Ivo Ritzer stellt in seinem Beitrag zur Diktatur der Bilder Überlegungen zur medienkulturellen Symptomatik der Repräsentation von Sex und Gender in TV-Serien des US-amerikanischen Qualitätsfernsehens vor. Nach einer einleitenden Einführung zur Legitimierung eines Mediums (hier: Fernsehen, insbesondere Serien) folgt im zweiten Abschnitt zu Tabus und Transgression ein kurzer Abriss (mit vorwiegend psychodynamischen Theorieverweisen), den Ritzer so charakterisiert: „Neben den unmittelbaren Affekt aber tritt auch eine mentale Stimulation des Publikums. Ästhetische Fantasien über Sex und Gewalt setzen eine ambivalente Faszination in den Rezipienten frei, indem sie unter die gewohnte Ordnung der Dinge und ihre tabuierten Felder blicken. Sie machen das Unsichtbare sichtbar und materialisieren Albträume und Ungewissheiten. Das eigentliche Moment der Transgression liegt so weder nur in den Inhalten noch nur in den Formen ihrer Darstellung, sie aktualisiert sich weniger im Drama als in den dramatischen Effekten, die sie bewirken“ (S. 159-160). Im dritten und letzten Kapitel referiert Ritzer zu Ökonomien des Affektiven und Obszönen, verweist zudem aber auch auf immaterielle Produktion (von Affekten), die der Transgression unterliegt.

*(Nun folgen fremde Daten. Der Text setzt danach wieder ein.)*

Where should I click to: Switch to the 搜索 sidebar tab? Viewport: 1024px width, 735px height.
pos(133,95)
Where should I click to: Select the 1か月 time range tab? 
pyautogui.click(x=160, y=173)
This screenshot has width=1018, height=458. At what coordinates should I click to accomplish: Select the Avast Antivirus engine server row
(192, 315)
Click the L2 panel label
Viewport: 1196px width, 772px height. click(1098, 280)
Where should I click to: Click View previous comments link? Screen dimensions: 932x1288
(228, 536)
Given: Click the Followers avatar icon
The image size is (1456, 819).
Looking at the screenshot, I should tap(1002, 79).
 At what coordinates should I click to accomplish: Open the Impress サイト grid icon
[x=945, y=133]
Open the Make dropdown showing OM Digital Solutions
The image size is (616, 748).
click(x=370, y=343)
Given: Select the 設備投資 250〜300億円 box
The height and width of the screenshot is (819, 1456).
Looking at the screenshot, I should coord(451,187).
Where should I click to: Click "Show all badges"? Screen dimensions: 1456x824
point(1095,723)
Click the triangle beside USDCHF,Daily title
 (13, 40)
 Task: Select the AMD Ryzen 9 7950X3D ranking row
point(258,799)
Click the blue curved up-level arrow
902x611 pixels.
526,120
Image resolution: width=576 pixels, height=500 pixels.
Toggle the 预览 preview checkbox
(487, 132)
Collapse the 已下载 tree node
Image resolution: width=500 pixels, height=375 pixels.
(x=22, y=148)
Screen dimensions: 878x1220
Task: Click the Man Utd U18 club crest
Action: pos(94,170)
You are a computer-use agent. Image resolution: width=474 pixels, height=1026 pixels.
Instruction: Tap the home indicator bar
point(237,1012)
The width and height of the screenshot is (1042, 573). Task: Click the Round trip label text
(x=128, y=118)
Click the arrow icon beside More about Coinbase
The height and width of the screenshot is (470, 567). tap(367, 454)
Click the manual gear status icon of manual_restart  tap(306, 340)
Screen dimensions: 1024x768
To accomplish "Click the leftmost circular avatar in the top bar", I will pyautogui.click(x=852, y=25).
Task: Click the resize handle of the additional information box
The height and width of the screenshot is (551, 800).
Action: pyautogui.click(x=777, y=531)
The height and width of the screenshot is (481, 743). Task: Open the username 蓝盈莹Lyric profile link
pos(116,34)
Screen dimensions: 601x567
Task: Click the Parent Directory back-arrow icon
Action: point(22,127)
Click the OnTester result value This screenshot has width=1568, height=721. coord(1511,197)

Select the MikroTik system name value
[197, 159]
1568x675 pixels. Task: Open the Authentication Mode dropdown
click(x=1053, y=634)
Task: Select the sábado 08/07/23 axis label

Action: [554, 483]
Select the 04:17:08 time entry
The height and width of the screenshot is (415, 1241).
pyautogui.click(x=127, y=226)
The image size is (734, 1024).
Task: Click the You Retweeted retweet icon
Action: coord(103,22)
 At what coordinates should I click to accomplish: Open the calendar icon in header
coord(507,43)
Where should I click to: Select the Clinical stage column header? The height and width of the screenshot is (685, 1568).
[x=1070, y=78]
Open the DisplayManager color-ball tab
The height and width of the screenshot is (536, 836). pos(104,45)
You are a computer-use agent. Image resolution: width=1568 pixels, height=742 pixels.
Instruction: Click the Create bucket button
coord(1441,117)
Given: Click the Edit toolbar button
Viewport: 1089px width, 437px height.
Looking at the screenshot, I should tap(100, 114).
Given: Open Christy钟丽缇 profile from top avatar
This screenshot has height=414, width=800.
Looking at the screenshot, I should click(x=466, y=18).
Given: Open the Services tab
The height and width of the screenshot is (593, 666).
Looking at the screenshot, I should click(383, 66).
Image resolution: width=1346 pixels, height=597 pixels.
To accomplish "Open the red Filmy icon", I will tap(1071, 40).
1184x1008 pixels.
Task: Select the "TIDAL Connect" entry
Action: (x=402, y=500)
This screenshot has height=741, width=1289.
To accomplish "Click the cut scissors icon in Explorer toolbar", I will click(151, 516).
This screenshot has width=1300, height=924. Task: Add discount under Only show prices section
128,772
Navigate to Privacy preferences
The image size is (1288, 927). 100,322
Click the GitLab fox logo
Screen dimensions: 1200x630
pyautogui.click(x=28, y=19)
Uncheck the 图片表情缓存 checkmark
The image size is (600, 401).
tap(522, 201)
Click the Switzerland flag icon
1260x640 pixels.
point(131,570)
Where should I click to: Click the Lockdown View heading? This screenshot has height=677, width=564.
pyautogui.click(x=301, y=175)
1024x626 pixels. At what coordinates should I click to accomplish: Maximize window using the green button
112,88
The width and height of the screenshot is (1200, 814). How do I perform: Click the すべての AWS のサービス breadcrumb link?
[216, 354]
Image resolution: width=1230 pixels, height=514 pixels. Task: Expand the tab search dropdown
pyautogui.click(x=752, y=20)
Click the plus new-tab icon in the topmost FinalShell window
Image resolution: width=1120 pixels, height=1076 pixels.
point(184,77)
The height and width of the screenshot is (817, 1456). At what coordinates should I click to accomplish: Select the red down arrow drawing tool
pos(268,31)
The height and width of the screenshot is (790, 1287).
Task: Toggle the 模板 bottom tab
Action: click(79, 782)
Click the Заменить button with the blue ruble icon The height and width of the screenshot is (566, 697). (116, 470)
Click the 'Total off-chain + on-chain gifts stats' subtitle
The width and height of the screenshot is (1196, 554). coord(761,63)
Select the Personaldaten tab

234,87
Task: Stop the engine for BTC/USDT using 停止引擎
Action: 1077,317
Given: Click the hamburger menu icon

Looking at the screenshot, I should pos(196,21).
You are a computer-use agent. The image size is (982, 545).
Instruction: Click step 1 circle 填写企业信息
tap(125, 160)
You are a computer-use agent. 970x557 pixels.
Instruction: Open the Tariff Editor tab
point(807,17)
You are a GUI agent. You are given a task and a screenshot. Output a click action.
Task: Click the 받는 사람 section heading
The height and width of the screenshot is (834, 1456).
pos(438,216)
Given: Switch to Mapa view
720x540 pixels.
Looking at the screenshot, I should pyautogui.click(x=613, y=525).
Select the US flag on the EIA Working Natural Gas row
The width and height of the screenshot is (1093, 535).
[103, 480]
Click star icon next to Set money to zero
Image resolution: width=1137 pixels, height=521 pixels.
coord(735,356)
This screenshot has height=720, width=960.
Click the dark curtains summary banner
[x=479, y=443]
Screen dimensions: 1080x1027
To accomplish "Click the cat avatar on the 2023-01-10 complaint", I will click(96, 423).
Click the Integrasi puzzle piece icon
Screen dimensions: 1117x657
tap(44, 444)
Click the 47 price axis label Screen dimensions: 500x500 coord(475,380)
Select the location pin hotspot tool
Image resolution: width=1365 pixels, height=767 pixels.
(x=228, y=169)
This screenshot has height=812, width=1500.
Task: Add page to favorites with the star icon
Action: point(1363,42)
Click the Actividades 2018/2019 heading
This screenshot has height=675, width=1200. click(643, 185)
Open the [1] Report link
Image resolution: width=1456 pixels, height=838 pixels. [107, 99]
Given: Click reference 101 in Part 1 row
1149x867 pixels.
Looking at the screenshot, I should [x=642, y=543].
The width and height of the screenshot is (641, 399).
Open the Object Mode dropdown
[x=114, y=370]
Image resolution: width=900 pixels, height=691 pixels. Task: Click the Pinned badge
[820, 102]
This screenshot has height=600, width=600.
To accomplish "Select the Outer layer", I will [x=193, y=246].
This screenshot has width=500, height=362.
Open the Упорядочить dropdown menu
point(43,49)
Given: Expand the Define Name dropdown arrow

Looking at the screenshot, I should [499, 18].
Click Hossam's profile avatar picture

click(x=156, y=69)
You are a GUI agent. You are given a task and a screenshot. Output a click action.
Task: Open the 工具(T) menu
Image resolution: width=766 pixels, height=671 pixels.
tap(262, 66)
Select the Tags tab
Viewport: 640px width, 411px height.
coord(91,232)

Melanie Hinze diskutiert und konturiert die Figur (genauer, Figurationen) der Prostituierten im Mainstreamkino, die sexuelle Gewalt erfährt. Dabei wird an 3 Beispielfilmen (Pretty Woman, Whore und From Hell) Visualisierung sexueller Gewalt thematisiert. Hinze rekurriert in und an diesen Beispielen auf die zentrale Verbindung von sexueller Gewalt und der Darstellung von (weiblichen) Prostituierten und Prostitution und konturiert diese im Kontext sozialer Diskurse als Geschlechtererzählungen über sexuelle Gewalt.
Diskussion
Marianne Kosmann zeigt in ihrem knappen Abriss zur sexualisierten Gewalt drei Theoriezugangsstränge auf, von denen zwei relativ genau (d.h. im gebotenen Rahmen) dargestellt werden. Das Unterkapitel zu feministischen Verständigungen ist demgegenüber etwas differenzierter dargestellt. Hier werden zum einen Formen sexueller Gewalt knapp skizziert, zum anderen Adressat*innen sexualisierter Gewalt (insofern ist ein Titel wie feministische Verständigungen sachlich ungünstig, da falsch, gewählt) kurz vorgestellt und kursorisch das rechtliche Problem bzw. der rechtliche Umgang mit dem Problemfeld abgehandelt. Positiv hervorzuheben (weil nicht selbstverständlich und weil allzu oft marginalisiert) ist der abschließende Absatz zu den Opfern: „Ob sich, wenn schon die Zahl der Opfer nicht wirklich verringert wurde, sich wenigstens deren Lage verbessert hat, muss bezweifelt werden; weder wurden sie als ernstzunehmende Akteurinnen und Akteure in die Runden Tische eingebunden, noch gibt es eine flächendeckende Versorgung mit Beratungsstellen und Behandlungszentren“ (S. 21-22).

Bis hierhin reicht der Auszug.